In the book, these four steps are explored and explained in great detail -- with worksheets incorporated throughout the book to help you apply these steps to your own life. As stated in the book's introduction, using these four steps will allow you to "finally see who you really are -- not who your brain has been telling you that you are are -- and put your true self in the driver's seat for the rest of your life." That might sound a bit dramatic, but once you read the book, you'll see that you're really letting your brain control you in a way that is often unhealthy. Once you take control of what your brain is doing, you can be in the driver's seat when it comes to your habits.
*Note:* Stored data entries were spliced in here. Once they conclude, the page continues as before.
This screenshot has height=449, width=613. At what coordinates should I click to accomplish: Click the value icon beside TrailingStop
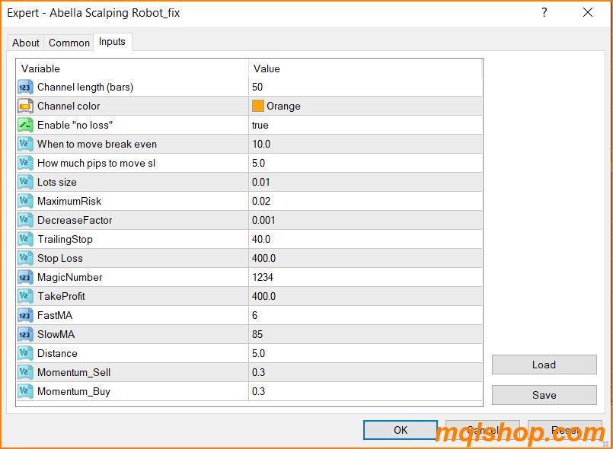[x=25, y=239]
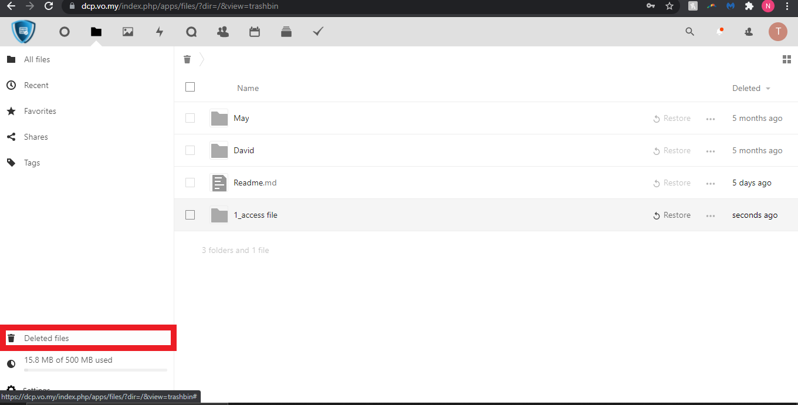Restore the Readme.md file
Screen dimensions: 798x405
pyautogui.click(x=672, y=183)
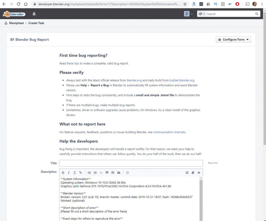Viewport: 266px width, 221px height.
Task: Toggle fullscreen mode for description editor
Action: click(187, 173)
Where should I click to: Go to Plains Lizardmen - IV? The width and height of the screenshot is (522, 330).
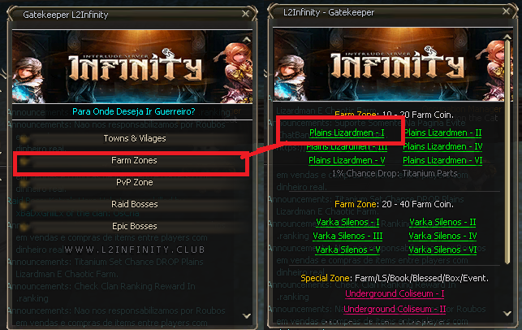442,146
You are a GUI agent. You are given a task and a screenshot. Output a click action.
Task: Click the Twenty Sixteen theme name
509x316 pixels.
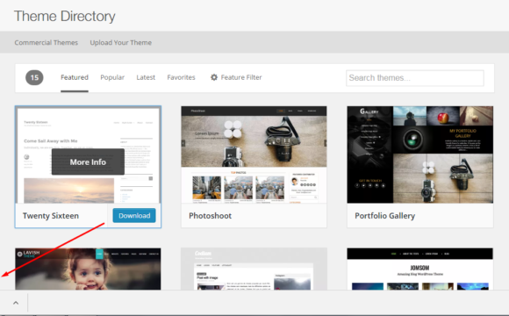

You become the one steering your life into a positive direction.
If you're at all trying to break a habit, You Are Not Your Brain: The 4-Step Solution for Changing Bad Habits, Ending Unhealthy Thinking, and Taking Control of Your Life is the book for you. It's one of those books that makes you really think about your choices and realize that there is so much more going on in your brain than you realize. If you want to make the most of the life you're living, one of the best ways to do so is to develop positive, healthy habits. If you're struggling to do this, check this book out. And if you're overwhelmed by any unhealthy, negative habits in your life, this is also worth a read. Whether it's negative habits you want to break or positive habits you want to establish, the book really does offer a wonderful four-step solution that, if you put into practice, can help you change any bad habit plaguing your life.
This book offers a great 4-step solution to changing bad habits,
but I'd love to know what you've done to change your habits.
Any advice on how to get rid of a negative habit
or create a positive habit?









I'm so glad you found the book to be helpful and readable. Thanks for being on the tour! I'm featuring your review on TLC's Facebook page today.
Posted by: Heather J. @ TLC Book Tours | June 18, 2011 at 04:17 PM
Heather - You're welcome! It was great to check out the book and share my thoughts about it with my readers. Thanks for featuring the post on the TLC Facebook page.
Posted by: positively present | June 18, 2011 at 05:05 PM
I definitely agree that breaking the habit first requires discovering the messages behind and underneath it. Which can be very complex and daunting, but as someone who also appreciates the help of a good therapist, I can say it's well worth the work put in! Clearly I am going backwards reading your posts, but I firmly believe in "Better late than never" — so I have some catching up to do, but congrats on your year of sobriety. Amazing.
Posted by: GourmetOnADiet | July 22, 2011 at 08:14 AM
Gourmet - Thanks so much for reading! I'm a firm believer of better late than never. Thank you so much for your congratulatory wishes. It means a lot to me!